(Your objective):
Copy everything in the records from the line containing "You are a computer-use" down to the line containing "I will 666,30.", substituting "interface agent" for "GUI agent" and changing nothing else.

-- begin --

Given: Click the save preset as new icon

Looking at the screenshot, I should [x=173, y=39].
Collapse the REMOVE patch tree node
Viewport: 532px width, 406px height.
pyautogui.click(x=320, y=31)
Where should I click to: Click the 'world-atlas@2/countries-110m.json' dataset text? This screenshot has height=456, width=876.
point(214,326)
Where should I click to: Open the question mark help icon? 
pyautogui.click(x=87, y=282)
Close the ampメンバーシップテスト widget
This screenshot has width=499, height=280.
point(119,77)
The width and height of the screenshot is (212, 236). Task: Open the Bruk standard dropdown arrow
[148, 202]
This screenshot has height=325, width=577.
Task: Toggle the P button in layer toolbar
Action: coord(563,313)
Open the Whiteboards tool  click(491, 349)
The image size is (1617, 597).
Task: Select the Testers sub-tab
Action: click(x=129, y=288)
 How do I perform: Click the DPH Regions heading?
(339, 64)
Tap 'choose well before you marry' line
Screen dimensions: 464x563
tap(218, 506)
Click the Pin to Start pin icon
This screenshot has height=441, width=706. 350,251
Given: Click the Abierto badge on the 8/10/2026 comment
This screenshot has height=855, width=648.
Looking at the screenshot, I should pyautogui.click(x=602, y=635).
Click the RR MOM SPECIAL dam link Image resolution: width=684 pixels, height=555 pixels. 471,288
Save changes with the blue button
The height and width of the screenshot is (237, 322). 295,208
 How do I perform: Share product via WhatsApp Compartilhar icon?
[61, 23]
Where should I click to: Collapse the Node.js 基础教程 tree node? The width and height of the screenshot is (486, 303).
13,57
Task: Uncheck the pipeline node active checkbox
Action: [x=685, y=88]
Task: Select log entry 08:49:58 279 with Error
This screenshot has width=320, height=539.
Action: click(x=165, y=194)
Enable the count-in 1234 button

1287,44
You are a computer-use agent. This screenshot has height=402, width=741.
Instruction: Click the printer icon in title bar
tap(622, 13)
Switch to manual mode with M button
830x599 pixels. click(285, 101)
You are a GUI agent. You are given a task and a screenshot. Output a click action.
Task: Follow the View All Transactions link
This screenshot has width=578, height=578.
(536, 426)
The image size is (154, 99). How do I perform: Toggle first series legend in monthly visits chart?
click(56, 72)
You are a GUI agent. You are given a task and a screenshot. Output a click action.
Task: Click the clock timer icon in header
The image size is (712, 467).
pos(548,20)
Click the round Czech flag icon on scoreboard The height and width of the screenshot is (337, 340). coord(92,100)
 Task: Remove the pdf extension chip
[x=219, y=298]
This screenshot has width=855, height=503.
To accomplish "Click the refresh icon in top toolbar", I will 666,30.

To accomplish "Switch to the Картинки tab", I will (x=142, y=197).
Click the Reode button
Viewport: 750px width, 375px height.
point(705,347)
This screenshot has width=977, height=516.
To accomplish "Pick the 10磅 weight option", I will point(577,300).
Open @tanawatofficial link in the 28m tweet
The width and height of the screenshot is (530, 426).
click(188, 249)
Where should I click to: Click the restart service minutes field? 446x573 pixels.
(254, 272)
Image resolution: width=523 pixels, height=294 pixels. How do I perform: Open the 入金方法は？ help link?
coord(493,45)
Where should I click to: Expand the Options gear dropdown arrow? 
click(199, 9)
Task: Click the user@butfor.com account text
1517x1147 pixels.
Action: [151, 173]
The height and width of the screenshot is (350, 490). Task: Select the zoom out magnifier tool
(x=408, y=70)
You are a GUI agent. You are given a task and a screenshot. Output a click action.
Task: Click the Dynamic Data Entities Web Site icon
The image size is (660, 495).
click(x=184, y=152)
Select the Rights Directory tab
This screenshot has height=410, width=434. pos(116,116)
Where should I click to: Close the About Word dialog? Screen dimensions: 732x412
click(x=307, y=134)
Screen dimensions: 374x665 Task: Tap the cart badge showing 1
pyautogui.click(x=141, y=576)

-- end --

(Exercise output):
You are a computer-use agent. This screenshot has height=402, width=741.
Instruction: Click the printer icon in title bar
tap(622, 13)
Switch to manual mode with M button
830x599 pixels. click(285, 101)
You are a interface agent. You are given a task and a screenshot. Output a click action.
Task: Follow the View All Transactions link
This screenshot has width=578, height=578.
(536, 426)
The image size is (154, 99). How do I perform: Toggle first series legend in monthly visits chart?
click(56, 72)
You are a interface agent. You are given a task and a screenshot. Output a click action.
Task: Click the clock timer icon in header
The image size is (712, 467).
pos(548,20)
Click the round Czech flag icon on scoreboard The height and width of the screenshot is (337, 340). coord(92,100)
 Task: Remove the pdf extension chip
[x=219, y=298]
This screenshot has width=855, height=503.
To accomplish "Click the refresh icon in top toolbar", I will 666,30.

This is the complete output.